Machine du Bonhomme Sept-Heures, La
Genre: Comics , Adaptation , Erotique , Fantômes , Fantastique
Année: 2009
Pays d'origine: Canada / Québec
Editeur: Premières Lignes
Collection: Souches
Scénario:
Claude Bolduc
Dessin:
Marie-France Thibaut, Stanley Wany, Annick Deslauriers et Dominique Laurent
 

Vous connaissez sans doute déjà bien Claude Bolduc, talentueux auteur québécois qui a entre autre commis les excellents "Histoires d'un Soir et autres épouvantes" et "Prime Time" (en collaboration avec Serena Gentilhomme). Et bien aujourd'hui, des illustrateurs rendent hommage à son travail en s'appropriant quatre de ces nouvelles et en les adaptant en bande-dessinée.

L'ouvrage est sous-titré "Nouvelles fantastiques outaouaises" car en effet toutes les nouvelles sont situés dans la région de l'Outaouais, région québécoise chère au cœur de Claude Bolduc et de son éditeur, Premières Lignes. "La Machine du Bonhomme Sept-Heures" est dirigée par Christian Quesnel et si le postulat de départ de l'ouvrage était de transcender les limites de la BD traditionnelle, on peut dire que le pari est réussi !

 

Chaque texte a en effet sa propre identité visuelle, à chaque fois très fortement marquée, et plus que de la Bd ou du comics traditionnel, ce sont ici de véritables récits graphiques accordant une très large importance à l'illustration.
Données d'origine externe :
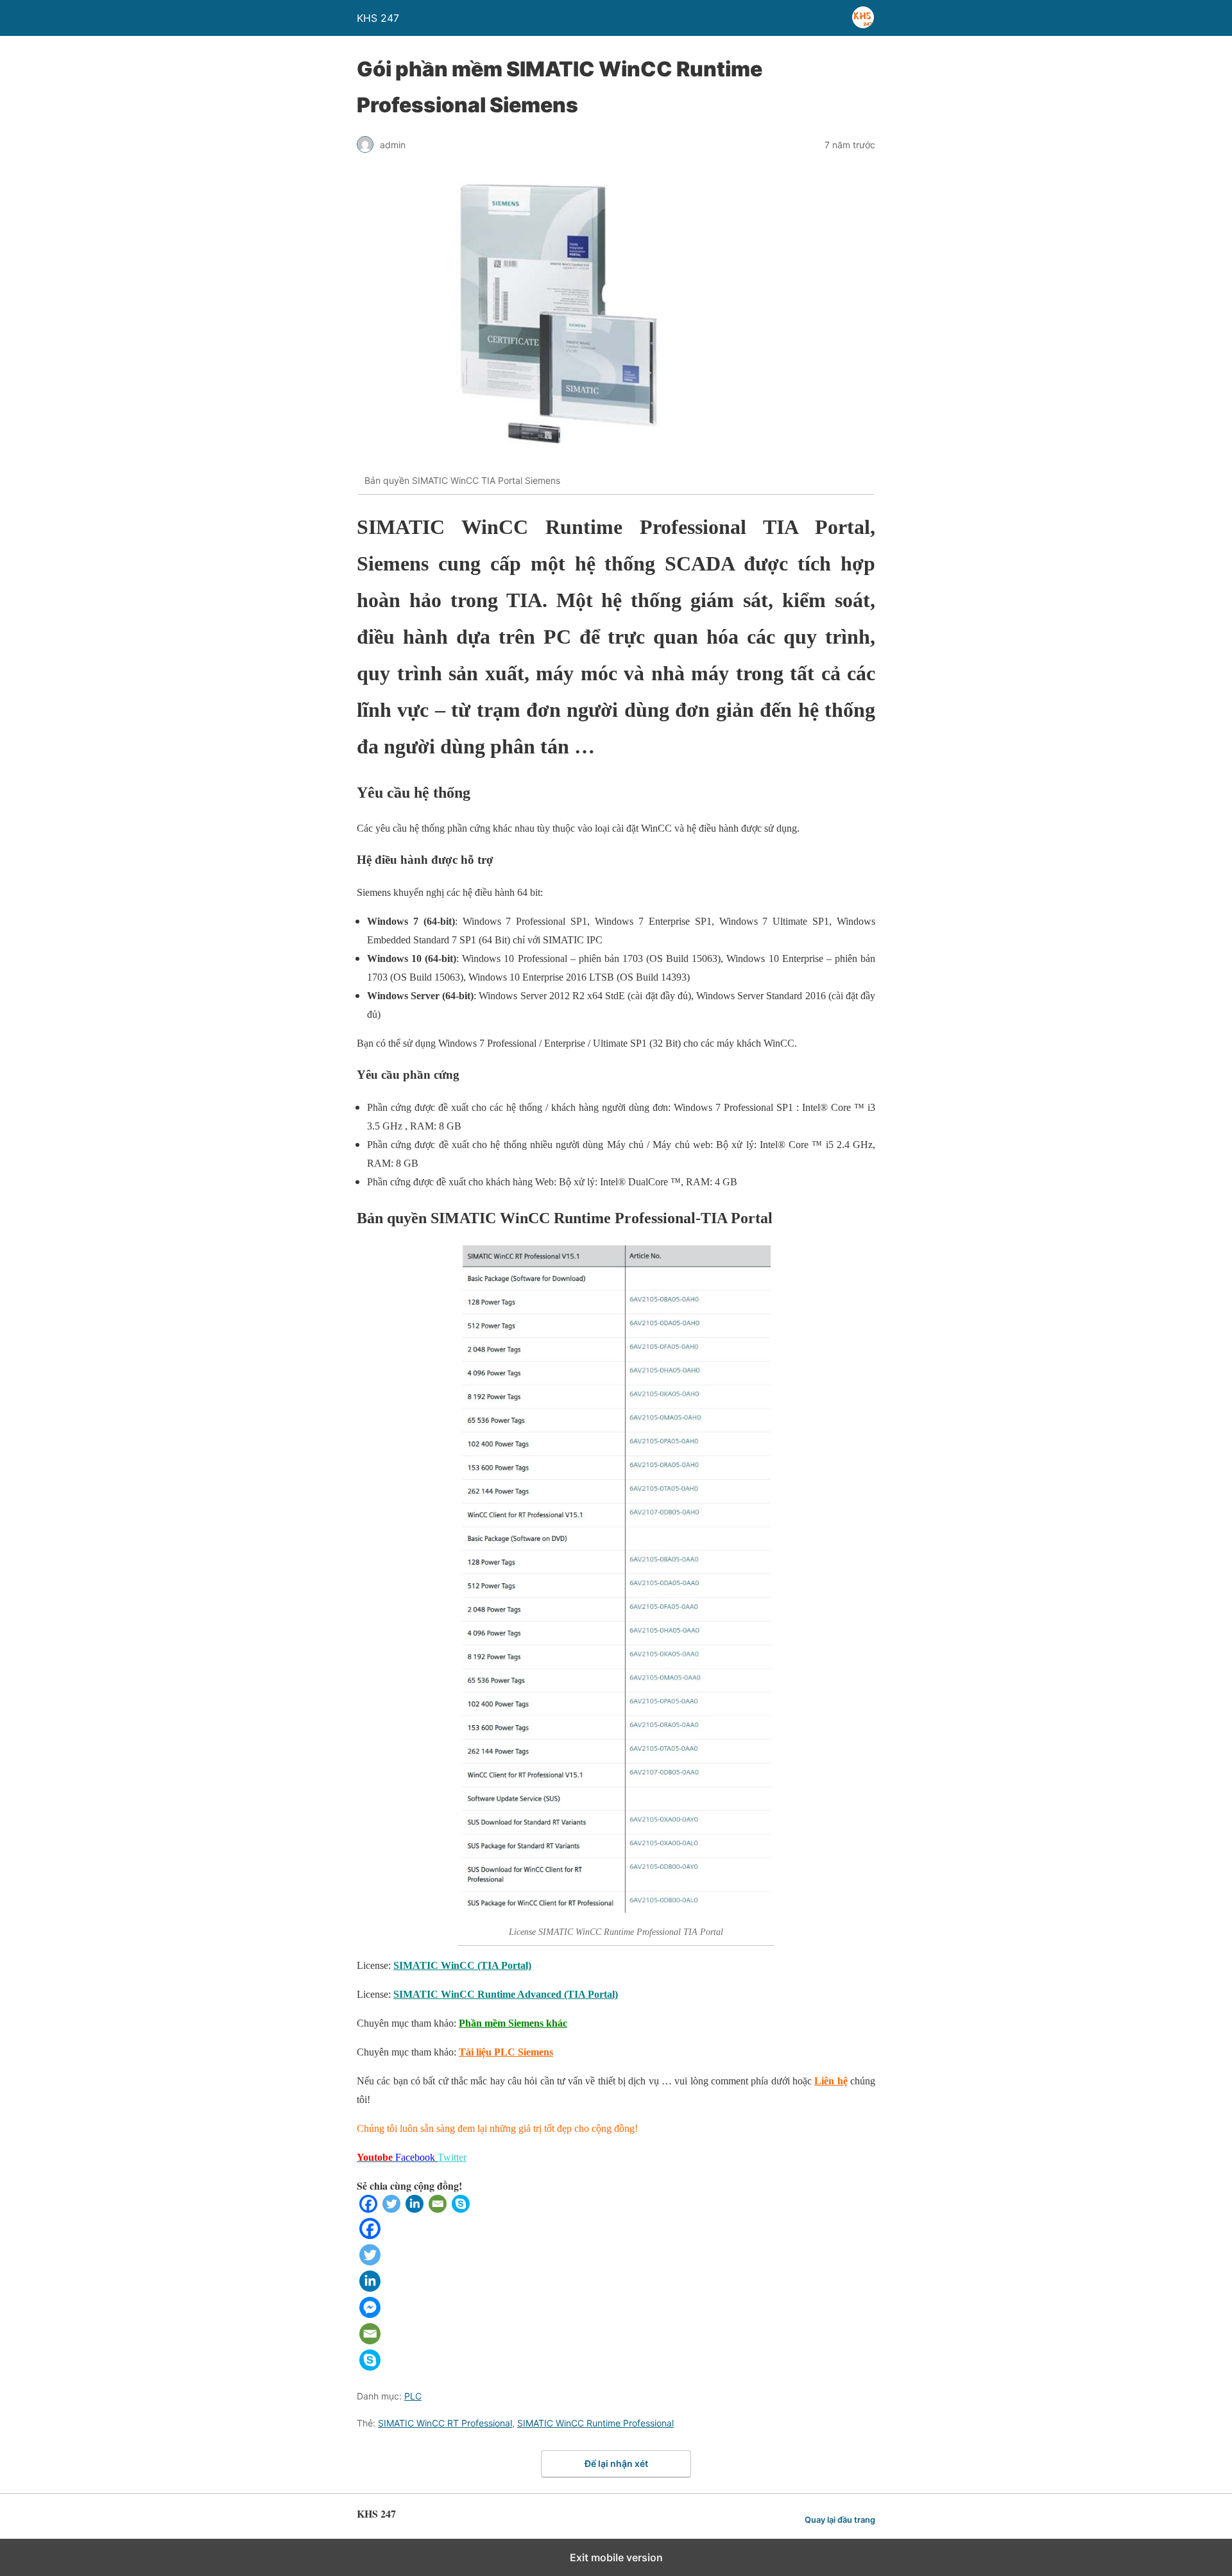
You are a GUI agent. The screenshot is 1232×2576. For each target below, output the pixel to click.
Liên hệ (830, 2080)
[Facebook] (368, 2208)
La plupart du temps, ce ne sont que de très courtes phrases qui viennent éclairer le sens du récit et l'on peut en cela largement saluer la performance d'adaptation que signent ici tous les artistes. Pour avoir lu deux nouvelles originales de cet ouvrage, "Œillades" et "Il ne faut pas que je dorme", je dois reconnaître que le travail réalisé est assez fou et relève de la performance ! Seulement quelques traits, quelques cases, parfois même une simple photographie ou une ambiance générale donnent le ton et on comprend parfaitement (ou du moins dans les grandes lignes) la trame de la nouvelle originale de Claude Bolduc.

On notera d'ailleurs l'intérêt des longues présentations de l'auteur en exergue de chaque histoire. Claude Bolduc nous parle en effet à chaque fois de la genèse des récits, de la création de la nouvelle originale, de son intrigue et aussi de sa réaction face au travail d'adaptation réalisé par chaque artiste. C'est vraiment très très intéressant et éclaire de manière très judicieuse les récits.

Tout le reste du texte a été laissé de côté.